VERMINOUS BRONCHITIS.

(Lung Worms)

Cause.—Due to worm or parasite called Strongylus Micrurus, a small thread-like worm two to four inches in length, found in the bronchial tubes, a portion of the lungs. The life history of this parasite is not known, but infection is apparently derived through the medium of pastures where infested cattle have grazed. Young cattle are more seriously affected than old animals. These parasites are especially common in low marshy pastures.

Symptoms.—This form of bronchitis usually affects the entire herd; the animals become poor, unthrifty, hacking, coughing, especially at night, and sometimes animals actually cough up worms.
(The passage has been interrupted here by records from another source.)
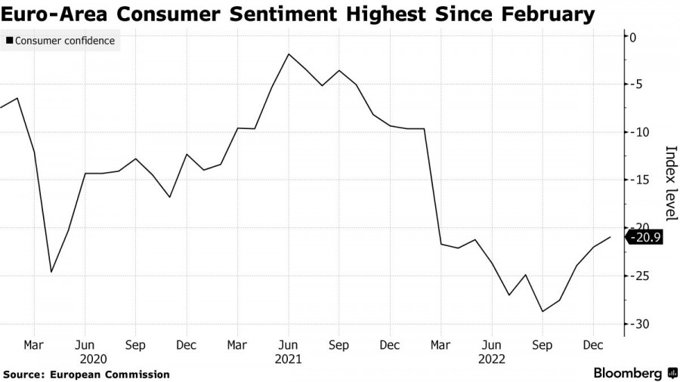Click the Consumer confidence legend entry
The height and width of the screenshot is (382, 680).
pos(65,41)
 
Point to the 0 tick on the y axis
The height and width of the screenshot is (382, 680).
pos(633,37)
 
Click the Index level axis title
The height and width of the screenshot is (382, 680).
pos(669,182)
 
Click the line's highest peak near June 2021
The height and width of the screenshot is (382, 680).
pos(288,54)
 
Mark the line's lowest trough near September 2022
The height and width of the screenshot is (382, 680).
pos(542,311)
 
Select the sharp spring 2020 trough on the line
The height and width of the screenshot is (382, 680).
pos(51,272)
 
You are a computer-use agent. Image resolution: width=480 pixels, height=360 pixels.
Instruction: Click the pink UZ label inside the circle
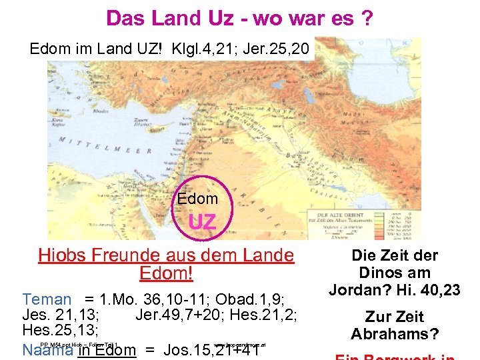click(x=202, y=221)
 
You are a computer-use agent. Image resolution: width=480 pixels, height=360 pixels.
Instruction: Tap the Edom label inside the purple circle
click(x=197, y=199)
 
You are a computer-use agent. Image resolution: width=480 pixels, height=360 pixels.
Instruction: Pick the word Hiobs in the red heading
click(x=65, y=255)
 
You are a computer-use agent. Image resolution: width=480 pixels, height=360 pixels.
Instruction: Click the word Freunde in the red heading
click(x=131, y=255)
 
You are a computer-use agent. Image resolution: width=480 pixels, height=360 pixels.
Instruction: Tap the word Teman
click(x=46, y=300)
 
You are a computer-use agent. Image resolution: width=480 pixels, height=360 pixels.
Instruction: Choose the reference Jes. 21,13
click(x=61, y=315)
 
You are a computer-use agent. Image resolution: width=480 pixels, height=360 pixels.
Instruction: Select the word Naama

Treatment.—Various treatments have been recommended for Verminous Bronchitis, or Lung Worm, as injecting Turpentine into the windpipe or fumigating animals by placing them in a closed shed or barn and burning sulphur, compelling the affected animals to inhale the fumes. This treatment perhaps is the safest and the most effective. A person should remain in the enclosed shed and when the fumes become so strong that there is danger of suffocation, open the doors and windows. This treatment should be repeated every week until coughing ceases.